BMC Bioinformatics (May 2005)

BioCreAtIvE Task1A: entity identification with a stochastic tagger

  • Kinoshita Shuhei,
  • Cohen K Bretonnel,
  • Ogren Philip V,
  • Hunter Lawrence

DOI
https://doi.org/10.1186/1471-2105-6-S1-S4
Journal volume & issue
Vol. 6, no. Suppl 1
p. S4

Abstract

Read online

Abstract Background Our approach to Task 1A was inspired by Tanabe and Wilbur's ABGene system 12. Like Tanabe and Wilbur, we approached the problem as one of part-of-speech tagging, adding a GENE tag to the standard tag set. Where their system uses the Brill tagger, we used TnT, the Trigrams 'n' Tags HMM-based part-of-speech tagger 3. Based on careful error analysis, we implemented a set of post-processing rules to correct both false positives and false negatives.
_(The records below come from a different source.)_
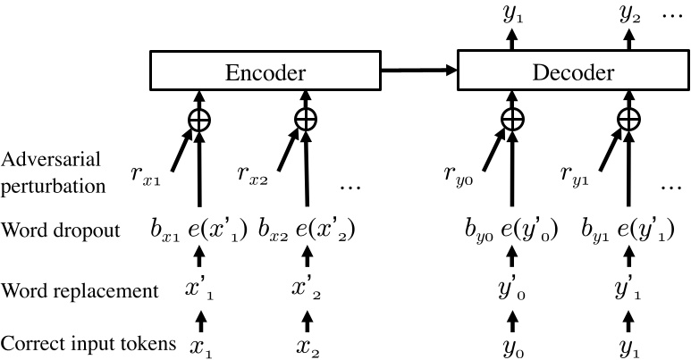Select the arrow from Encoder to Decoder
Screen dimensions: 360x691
coord(418,68)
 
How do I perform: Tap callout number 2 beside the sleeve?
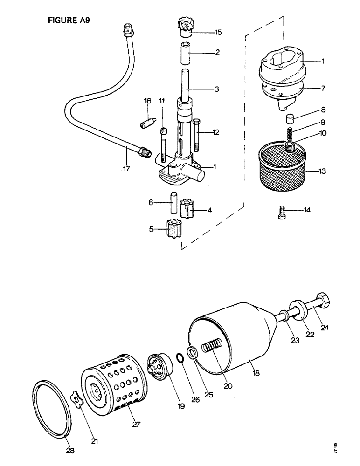pos(217,53)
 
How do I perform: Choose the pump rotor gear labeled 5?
pos(174,230)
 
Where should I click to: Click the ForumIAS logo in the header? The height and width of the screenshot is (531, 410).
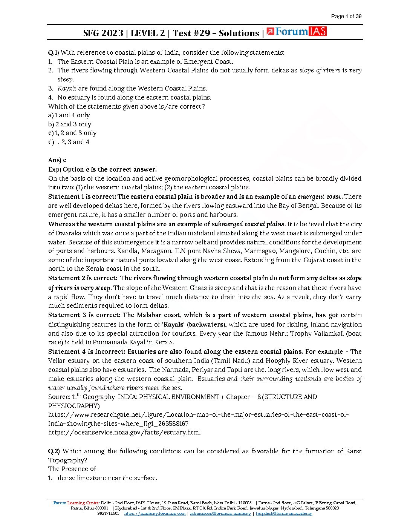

We participated in both the open and the closed divisions; for the open division, we made use of data from NCBI. Results Our base system without post-processing achieved a precision and recall of 68.0% and 77.2%, respectively, giving an F-measure of 72.3%. The full system with post-processing achieved a precision and recall of 80.3% and 80.5% giving an F-measure of 80.4%. We achieved a slight improvement (F-measure = 80.9%) by employing a dictionary-based post-processing step for the open division. We placed third in both the open and the closed division. Conclusion Our results show that a part-of-speech tagger can be augmented with post-processing rules resulting in an entity identification system that competes well with other approaches.